Task prompt — Lines with the string "label" must each be copied from the listing.

Entries provided —
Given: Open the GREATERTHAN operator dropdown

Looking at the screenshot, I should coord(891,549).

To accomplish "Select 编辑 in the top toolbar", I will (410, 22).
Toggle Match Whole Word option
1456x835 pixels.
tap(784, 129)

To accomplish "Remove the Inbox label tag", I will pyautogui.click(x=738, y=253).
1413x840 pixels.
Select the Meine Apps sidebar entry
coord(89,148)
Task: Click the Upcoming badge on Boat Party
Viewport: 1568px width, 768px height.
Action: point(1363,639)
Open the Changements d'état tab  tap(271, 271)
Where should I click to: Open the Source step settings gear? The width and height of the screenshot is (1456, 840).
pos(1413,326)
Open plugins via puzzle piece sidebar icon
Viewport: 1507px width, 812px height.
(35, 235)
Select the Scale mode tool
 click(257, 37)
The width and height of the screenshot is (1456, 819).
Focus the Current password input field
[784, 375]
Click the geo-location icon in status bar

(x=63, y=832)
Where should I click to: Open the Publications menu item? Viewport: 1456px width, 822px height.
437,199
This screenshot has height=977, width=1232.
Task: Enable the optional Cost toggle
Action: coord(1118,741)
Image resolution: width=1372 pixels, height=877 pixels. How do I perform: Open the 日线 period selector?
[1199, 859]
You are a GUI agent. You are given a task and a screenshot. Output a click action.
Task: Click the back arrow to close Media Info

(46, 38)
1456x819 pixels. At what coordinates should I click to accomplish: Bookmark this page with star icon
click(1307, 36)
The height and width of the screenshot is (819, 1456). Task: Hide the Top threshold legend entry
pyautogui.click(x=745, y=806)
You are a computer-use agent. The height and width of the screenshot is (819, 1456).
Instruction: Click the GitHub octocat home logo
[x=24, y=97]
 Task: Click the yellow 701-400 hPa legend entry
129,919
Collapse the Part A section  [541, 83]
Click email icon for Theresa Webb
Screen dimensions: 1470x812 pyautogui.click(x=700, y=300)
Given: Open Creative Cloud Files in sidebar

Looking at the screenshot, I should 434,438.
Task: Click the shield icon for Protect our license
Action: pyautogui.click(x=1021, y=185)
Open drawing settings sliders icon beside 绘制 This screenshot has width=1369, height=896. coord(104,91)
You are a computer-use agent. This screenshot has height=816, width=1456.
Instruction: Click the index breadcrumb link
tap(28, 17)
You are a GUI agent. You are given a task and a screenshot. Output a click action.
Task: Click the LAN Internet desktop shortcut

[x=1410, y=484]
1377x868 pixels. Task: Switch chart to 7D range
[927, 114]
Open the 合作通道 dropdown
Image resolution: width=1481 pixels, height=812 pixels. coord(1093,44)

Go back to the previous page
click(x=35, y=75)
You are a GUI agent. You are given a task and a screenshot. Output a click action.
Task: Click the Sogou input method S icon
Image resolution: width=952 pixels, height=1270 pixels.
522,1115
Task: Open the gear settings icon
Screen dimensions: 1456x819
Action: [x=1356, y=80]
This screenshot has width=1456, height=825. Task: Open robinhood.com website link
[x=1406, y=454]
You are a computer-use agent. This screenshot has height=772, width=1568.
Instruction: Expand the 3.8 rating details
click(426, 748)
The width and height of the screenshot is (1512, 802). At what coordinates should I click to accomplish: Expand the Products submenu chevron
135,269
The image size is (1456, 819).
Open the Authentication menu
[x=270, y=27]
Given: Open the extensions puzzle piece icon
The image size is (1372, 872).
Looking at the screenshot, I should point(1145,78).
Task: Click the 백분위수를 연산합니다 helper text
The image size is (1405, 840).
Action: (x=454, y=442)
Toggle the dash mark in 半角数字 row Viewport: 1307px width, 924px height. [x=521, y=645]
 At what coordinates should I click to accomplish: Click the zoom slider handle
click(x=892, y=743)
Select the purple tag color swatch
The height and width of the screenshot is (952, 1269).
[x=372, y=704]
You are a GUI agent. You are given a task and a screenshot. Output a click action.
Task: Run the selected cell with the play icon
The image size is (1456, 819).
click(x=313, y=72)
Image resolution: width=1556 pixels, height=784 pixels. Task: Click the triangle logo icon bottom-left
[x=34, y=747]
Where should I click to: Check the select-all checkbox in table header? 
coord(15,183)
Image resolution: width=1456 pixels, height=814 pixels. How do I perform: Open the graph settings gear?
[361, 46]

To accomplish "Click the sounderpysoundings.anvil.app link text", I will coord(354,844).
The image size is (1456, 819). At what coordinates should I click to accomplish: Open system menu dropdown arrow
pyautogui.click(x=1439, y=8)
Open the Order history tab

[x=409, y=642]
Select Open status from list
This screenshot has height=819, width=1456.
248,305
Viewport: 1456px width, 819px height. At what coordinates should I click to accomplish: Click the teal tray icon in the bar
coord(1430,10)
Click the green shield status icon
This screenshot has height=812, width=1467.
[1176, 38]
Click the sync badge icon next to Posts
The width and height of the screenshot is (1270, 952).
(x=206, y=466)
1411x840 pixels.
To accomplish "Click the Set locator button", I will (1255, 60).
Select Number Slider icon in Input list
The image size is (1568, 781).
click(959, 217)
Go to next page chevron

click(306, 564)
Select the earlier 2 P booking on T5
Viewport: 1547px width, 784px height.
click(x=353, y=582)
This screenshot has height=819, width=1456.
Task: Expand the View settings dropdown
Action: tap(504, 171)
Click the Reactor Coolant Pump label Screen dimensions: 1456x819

Answer —
To accomplish "Remove the Inbox label tag", I will pyautogui.click(x=738, y=253).
Click the Reactor Coolant Pump label Screen dimensions: 1456x819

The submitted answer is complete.